Lo que de cuento tiene la vida, Alice Munro

No es fácil hablar de Alice Munro. He leído y releído tres o cuatro de sus libros de cuentos en varias ocasiones. Y he escuchado en los últimos meses a Kike Parra, Justo Serna y leído a Eloy Tizón sobre ella, además de asistir a clases de Vicente Marco donde se trabajaba algo del cuento. Y aún así no sé cómo cuenta sin contar ni dónde reside el truco de su memoria asomada por un resquicio, sus silencios latentes, esos relatos en los que parece no pasar cosas, el día a día de sus personajes que pasean por la vida casi sin enterarse, como tantas veces nosotros. Igual que si en sus historias fluyera o se escapara sin querer lo que la vida tiene de cuento, lo que las vidas corrientes pueden tener de reseñable, anecdótico, de flujo viviente, extraordinario o no.
Contaba Justo Serna que en una entrevista la premio Nobel explicó su gusto por “observar a la gente en instantáneas, a fogonazos, entre un momento y otro”, en ese trayecto. Más allá de la pericia narrativa o control técnico, no sé si Munro intentó reflejar como decía María García-Lliberós desde un cierto feminismo nuestra posición y nuestro modo de ver. Creo que no responde a categorías ex profeso, pero sí refleja maneras tremendamente femeninas. No enfrenta a sus personajes, que se encuentran, se topan, rozan, soslayan, evadiendo los conflictos y casi las circunstancias que puedan perturbar unas existencias a primera vista tranquilas. Hay que releerla, leer entre líneas para llegar a la conmoción, para ahondar en esos seres que parecen formar parte de un mismo magma en donde todo se confunde. Constataba Kike Parra Veïnat en la librería de Almudena Ramon Llull que para Munro “tan importantes son lo que ocurre ahora, como los recuerdos. Esa selección de momentos es la principal marca de Munro. Sabe elegirlos. Disyuntiva de en qué momento estás. Todo es importante para entender historias, sin exhibición retórica, centrada en exactitud. Hay una historia, y parece que siempre sea la misma, con pequeñas variaciones”.

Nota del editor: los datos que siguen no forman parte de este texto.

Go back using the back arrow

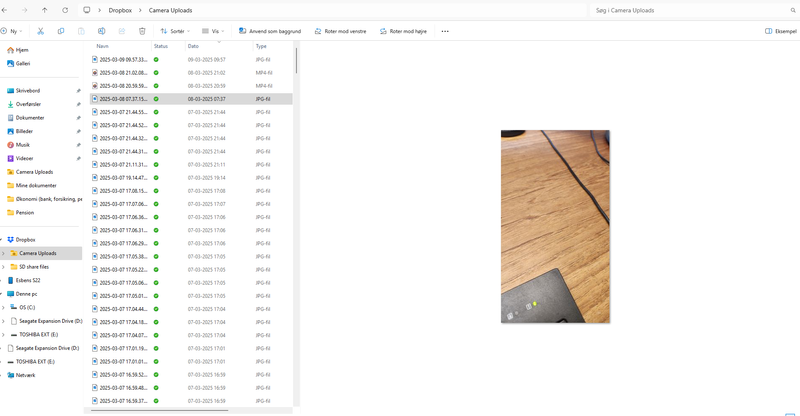[6, 10]
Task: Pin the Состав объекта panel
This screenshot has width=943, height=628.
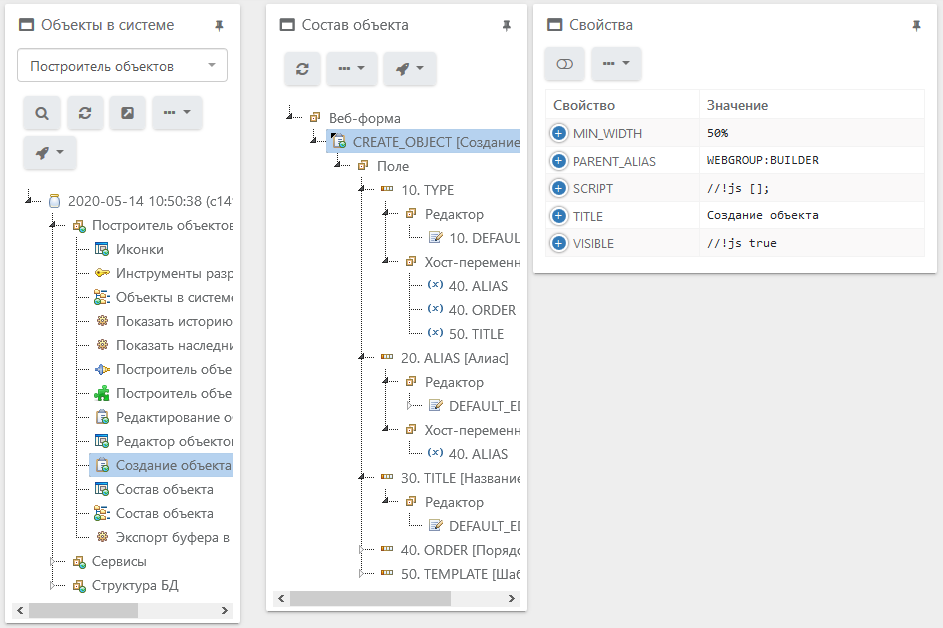Action: pos(506,26)
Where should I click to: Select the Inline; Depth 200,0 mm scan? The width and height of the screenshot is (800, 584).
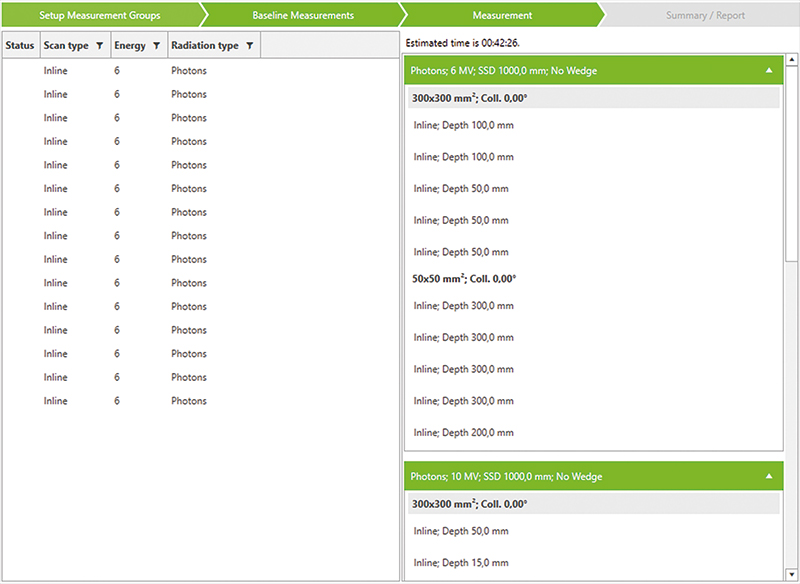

Sí es cierto que puede resultar monocorde, como apuntaba Eloy Tizón en ‘Herido leve’. Para mí, dije en el club de lectura de Lola Gaia Benimaclet, más que la Chéjov canadiense, el adorado Chéjov de Vicente Marco Aguilar, podría ser la antiShakespeare, como tantas féminas en entornos aparentemente sosegados, intentando controlar todo a su alrededor, sea eso o no realmente posible. ¿Quién no quiere pasar por la vida sin que ésta le hiera o hiera a los suyos, rehuyendo de perturbaciones y pasiones, mirando hacia atrás y vislumbrando a duras penas? ¿quién no quiere conocer y curiosear en qué radica el secreto de nuestros vecinos, dónde anidan la historia o los sucesos que les marcaron y definieron, esos rasgos delatores de que una vez pasaron o pasamos por algún lugar y alguna gente y qué nos hizo, de un modo u otro, mella?